Tammy Duckworth, the assistant secretary of public and intergovernmental affairs for the Department of Veterans Affairs, speaks at the 2009 National Guard Bureau Public Affairs Training Workshop Oct. 27, 2009, in Landsdowne, Va. (Sgt. 1st Class Jon Soucy/U.S. Army)

U.S. Sen. Tammy Duckworth on Wednesday called for a “holistic” approach to national security, saying that dealing with domestic issues to improve education, health care and infrastructure will help the nation’s military preparedness.

“We can’t just keep throwing together huge defense budgets every year and thinking that’s enough,” the Democratic senator told an audience at the City Club of Chicago.

“Instead, we need to balance investing in our weaponry with investing in our citizenry, rejecting the false choice between looking out for our troops overseas and caring for our families at home. It’s not an either-or. It’s both-and,” Duckworth said.

Duckworth said only 29 percent of Americans between age 17 and 24 were deemed fit to serve, according to a Pentagon study. The remaining 71 percent lacked a basic education, could not pass a physical or are barred from enlisting because of drugs or other issues.

“So I’m not pushing for better health care or more funding for our schools just because it’s the right thing to do or because I’m some left progressive,” Duckworth said.

The Iraq War veteran said the nation is using an outdated assumption that measures the might of the military by the “size of our arsenal.”

“And in doing so, we’ve made the flawed assumption that our decades of dominance on the global stage can predict our future place in the world,” she said. “But ISIS doesn’t care that we stormed the beaches of Normandy. Russia isn’t giving us points because once upon a time we outraced them to the moon. China doesn’t give a damn what we did during Desert Storm.”

Duckworth, the state’s junior senator, said rebuilding the nation’s infrastructure “is critical to our national success” and an issue that Republicans and Democrats can agree upon despite partisan divides.

“I’ll keep working across the aisle to hold (President Donald) Trump to his still unkept campaign promise to push forward a comprehensive infrastructure plan,” she said.

Duckworth, however, said Congress should no longer shirk its duty of deciding when to authorize putting troops into combat through an authorization for the use of military force resolution.

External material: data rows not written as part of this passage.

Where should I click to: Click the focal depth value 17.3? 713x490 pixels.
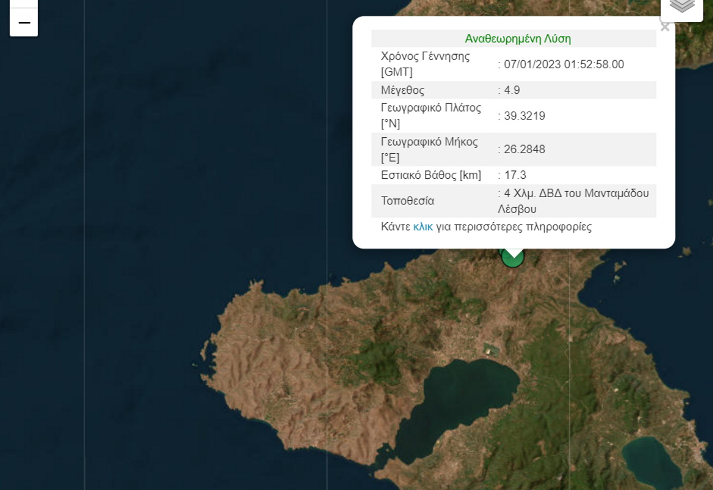tap(515, 175)
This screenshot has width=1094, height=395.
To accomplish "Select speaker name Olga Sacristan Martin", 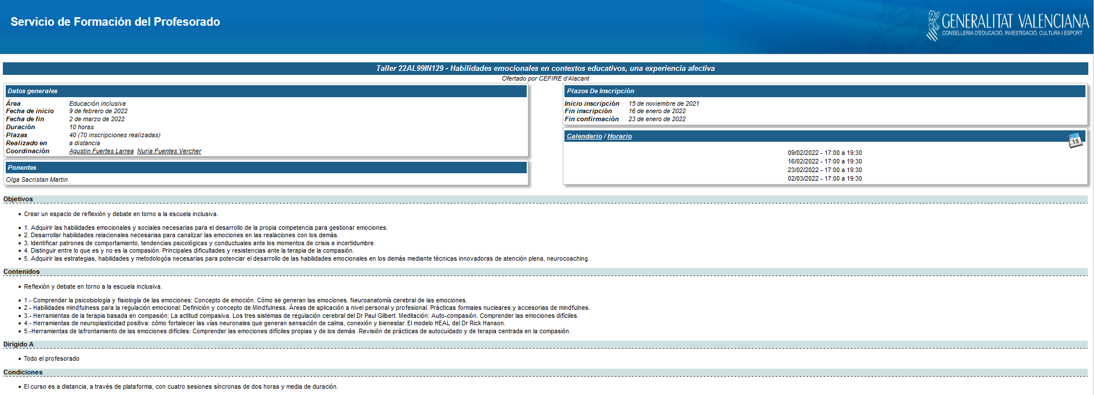I will pyautogui.click(x=37, y=179).
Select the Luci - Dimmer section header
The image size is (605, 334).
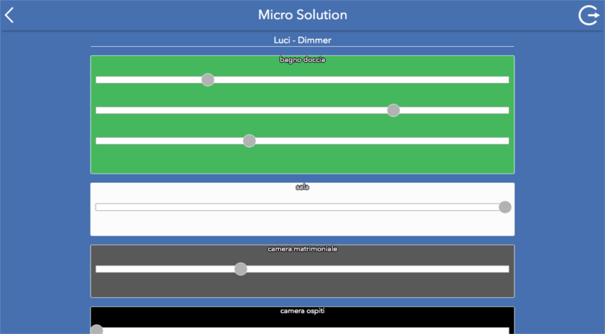tap(303, 40)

Duckworth cited troops who have gone through as many as nine deployments and “wake up every morning knowing that by week’s end, they could be sent back to Iraq — or even Iran, as the Trump administration continues to manufacture a crisis that’s led us to the brink of disaster.”

“Enough,” she said. “Enough of Congress being so worried about political consequences that we don’t do our jobs — even as we expect our troops to do theirs every damn day.”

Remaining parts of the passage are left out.